_Document extract_:
* Start *
During the time of Mao Tse Tung, “Articles appearing in the press during the mass campaign presented Confucius as ‘a representative of the declining slave-owning aristocracy who hated the emerging feudal landlords and their supporters, the legalist philosophers,’” Evelyn S. Rawski noted in a paper she recently delivered at the University of Pennsylvania. “In other words, Confucius was not even feudal, he was pre-feudal and attempted to block the historical dialectical movement from aristocracy to feudal order.”

 

“In contrast, the first emperor and unifier of China (221 B.C.), Qin Shihuang, who had traditionally been characterized as a villain by Confucian historiography, was hailed as a hero for burning books, in order to break the dominant aristocracy to usher in a new historical era.” Rawski’s talk was sponsored by the Philadelphia-based Foreign Policy Research Institute.
* End *
_Directive 1_:
Reproduce the passage on Confucius from "During the time" to "Policy Research Institute.".
_Directive 2_:
List every person named in the passage on Confucius.

_Collected data_:
* Start *
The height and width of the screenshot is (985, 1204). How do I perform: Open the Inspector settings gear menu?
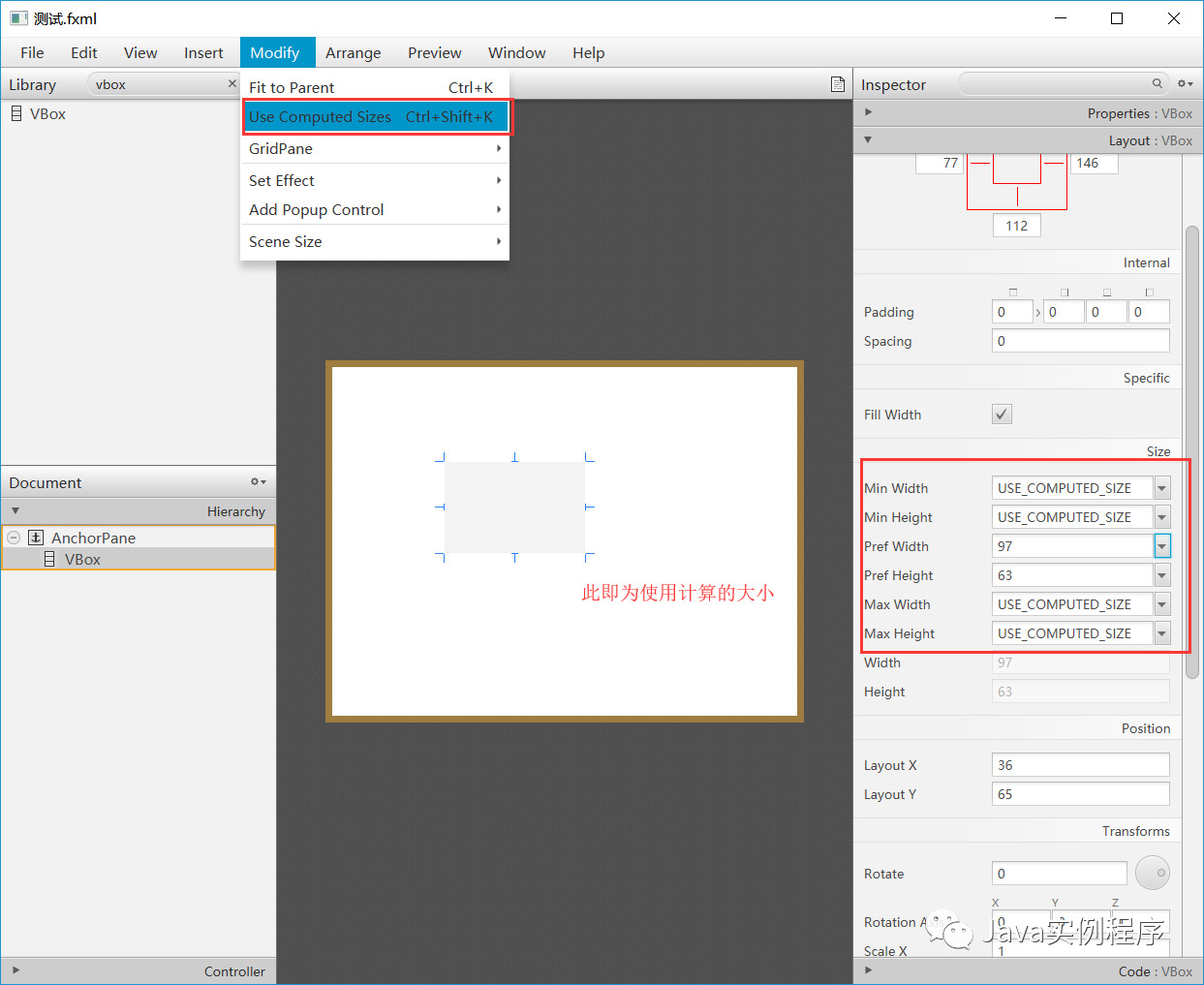(x=1184, y=84)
* End *
_Full solution 1_:
During the time of Mao Tse Tung, “Articles appearing in the press during the mass campaign presented Confucius as ‘a representative of the declining slave-owning aristocracy who hated the emerging feudal landlords and their supporters, the legalist philosophers,’” Evelyn S. Rawski noted in a paper she recently delivered at the University of Pennsylvania. “In other words, Confucius was not even feudal, he was pre-feudal and attempted to block the historical dialectical movement from aristocracy to feudal order.”

 

“In contrast, the first emperor and unifier of China (221 B.C.), Qin Shihuang, who had traditionally been characterized as a villain by Confucian historiography, was hailed as a hero for burning books, in order to break the dominant aristocracy to usher in a new historical era.” Rawski’s talk was sponsored by the Philadelphia-based Foreign Policy Research Institute.

_Full solution 2_:
Mao Tse Tung
Confucius
Evelyn S. Rawski
Qin Shihuang